> _TASK TO COMPLETE_:
Copy the lines word for word. Begin at the line that contains "Click the purple GP sender avatar" and end with the final line of the data.

> _RECORDS SUPPLIED_:
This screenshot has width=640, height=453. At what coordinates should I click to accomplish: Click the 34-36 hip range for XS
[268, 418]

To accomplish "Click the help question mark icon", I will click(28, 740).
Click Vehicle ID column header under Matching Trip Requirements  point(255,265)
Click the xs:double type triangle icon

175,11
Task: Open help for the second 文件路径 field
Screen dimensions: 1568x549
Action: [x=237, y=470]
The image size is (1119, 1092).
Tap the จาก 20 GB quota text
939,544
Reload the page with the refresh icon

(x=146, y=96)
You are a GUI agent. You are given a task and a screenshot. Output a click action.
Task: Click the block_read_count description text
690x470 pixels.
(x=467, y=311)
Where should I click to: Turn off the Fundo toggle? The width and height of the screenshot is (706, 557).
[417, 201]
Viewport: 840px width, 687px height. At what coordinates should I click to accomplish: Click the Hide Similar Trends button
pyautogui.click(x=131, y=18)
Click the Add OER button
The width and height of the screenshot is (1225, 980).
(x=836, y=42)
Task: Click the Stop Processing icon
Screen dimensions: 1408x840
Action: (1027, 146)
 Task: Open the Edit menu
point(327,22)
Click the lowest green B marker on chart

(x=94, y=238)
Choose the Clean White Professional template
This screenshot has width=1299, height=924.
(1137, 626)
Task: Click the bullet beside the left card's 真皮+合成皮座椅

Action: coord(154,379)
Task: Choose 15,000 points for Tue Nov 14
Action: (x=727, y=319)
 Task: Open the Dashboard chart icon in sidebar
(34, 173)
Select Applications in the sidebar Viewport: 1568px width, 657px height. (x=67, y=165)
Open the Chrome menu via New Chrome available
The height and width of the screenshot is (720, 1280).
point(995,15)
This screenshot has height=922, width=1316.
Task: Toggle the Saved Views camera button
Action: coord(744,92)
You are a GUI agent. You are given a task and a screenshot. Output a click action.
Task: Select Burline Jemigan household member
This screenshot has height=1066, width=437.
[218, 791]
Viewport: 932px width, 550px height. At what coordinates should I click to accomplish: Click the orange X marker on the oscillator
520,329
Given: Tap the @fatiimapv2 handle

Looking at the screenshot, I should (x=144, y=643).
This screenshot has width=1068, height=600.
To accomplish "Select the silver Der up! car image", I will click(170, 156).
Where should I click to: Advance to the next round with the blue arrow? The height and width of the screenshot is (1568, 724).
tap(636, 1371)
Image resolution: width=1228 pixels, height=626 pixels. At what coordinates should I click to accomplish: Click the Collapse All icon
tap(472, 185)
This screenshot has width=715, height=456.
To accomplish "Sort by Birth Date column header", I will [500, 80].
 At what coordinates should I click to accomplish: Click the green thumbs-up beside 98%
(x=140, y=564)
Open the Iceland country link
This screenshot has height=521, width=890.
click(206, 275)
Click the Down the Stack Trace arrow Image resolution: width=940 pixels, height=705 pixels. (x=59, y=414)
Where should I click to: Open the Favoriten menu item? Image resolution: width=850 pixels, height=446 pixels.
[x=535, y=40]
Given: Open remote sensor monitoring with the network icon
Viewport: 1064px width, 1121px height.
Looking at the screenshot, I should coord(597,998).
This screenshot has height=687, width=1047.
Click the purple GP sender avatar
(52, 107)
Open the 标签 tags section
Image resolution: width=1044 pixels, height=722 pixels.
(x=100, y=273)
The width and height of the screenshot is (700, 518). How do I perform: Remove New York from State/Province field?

> _OUTPUT FOR THIS TASK_:
Click the purple GP sender avatar
(52, 107)
Open the 标签 tags section
Image resolution: width=1044 pixels, height=722 pixels.
(x=100, y=273)
The width and height of the screenshot is (700, 518). How do I perform: Remove New York from State/Province field?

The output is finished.